Like Springpath, Hedvig software is designed to be simple to use. “When you add servers the software finds and spreads to them automatically,” explains Rob Whiteley, Hedvig’s marketing VP. The servers may have flash or disk, and Hedvig knows their performance and leverages that for storing hot or cold data. “The software will find the fastest nodes and auto-balance ad auto-tier into flash if the performance demands require that,” he adds.
Hedvig’s storage platform works with the notion of virtual disks, which users or administrators provision for use by applications. Each virtual disk that is provisioned can be configured for replication, compression and other services, and they can also be provisioned to be flash disks if flash performance is required. “You are almost creating flash in software – although the quality of the underlying hardware determines the performance,” Whiteley says.
He believes that at the most basic level, flexible software defined storage can give companies a 20% – 25% cost saving over traditional storage hardware solutions. “If you require a high performance subsystem then by the time you buy high performance servers it will be about that much less expensive, which for many companies may not be a big enough delta,” he says.
That’s until you factor in the fact that because the software is defined in software it is far more flexible, with provisioning taking seconds not days, he adds.
But the bigger savings come later, he believes. “The value is not in the initial deployment but in incremental changes. So if you implement Hedvig to run an Oracle database you may save 20% over a high-end storage array. But if you then need to deploy OpenStack, the cost is very compelling, because you wouldn’t want to put that on your nice high-end storage array.
“And if you then decide you need an archive for vast amounts of files, you would probably buy storage from a third vendor… so over time your investment (in software defined storage) gets better and better.”
What about Hadoop infrastructure? Applications like Hadoop can manage their own storage, but you run in to difficulties when you have two or more instances of Hadoop, Whiteley says. “If you do that you have two islands of locally attached storage, and they can’t see each other, so there is no data efficiency – you have multiple data lakes. Our customers say we want one virtual pool of storage, all deduped and compressed.”
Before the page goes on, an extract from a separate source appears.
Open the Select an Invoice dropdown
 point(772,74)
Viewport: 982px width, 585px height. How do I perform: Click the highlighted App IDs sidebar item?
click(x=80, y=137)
In fact Whiteley believes providing storage for Hadoop environments will be one of the key use cases for Hedvig. (The others are storage for private clouds, and for highly virtualized multi-hypervisor environments where there is a need for a virtual SAN-type product.)
With a software defined storage solution like Hedvig (and particularly Springpath because you pay per node) it is far more practical to take advantage of advances in storage technology such as the new high capacity 8TB and 10 TB drives that are hitting the market, Whiteley points out. That’s because traditional hardware refresh cycles are around five years, and because RAID rebuild times on 8TB drives would be measured in weeks.
By contrast with a SDS solution nodes with these drives can be added easily without ever taking down the system. (But it’s worth noting that cost-wise these disks may not offer such a benefit to Hedvig users as to Springpath users because Hedvig’s software is sold on a perpetual license based on the storage capacity of the cluster as a whole.)
The release of VMware’s Virtual SAN product last year was a major step towards making software defined storage mainstream, but the technology still has some way to go before it is seen as mature enough for the traditionally ultra-conservative storage market. But Whiteley is hopeful that – like virtualization – full acceptance is only a matter of time.
“I don’t think it is an uncrossable chasm, he concludes. “Eventually even the most risk averse people will be making the leap.”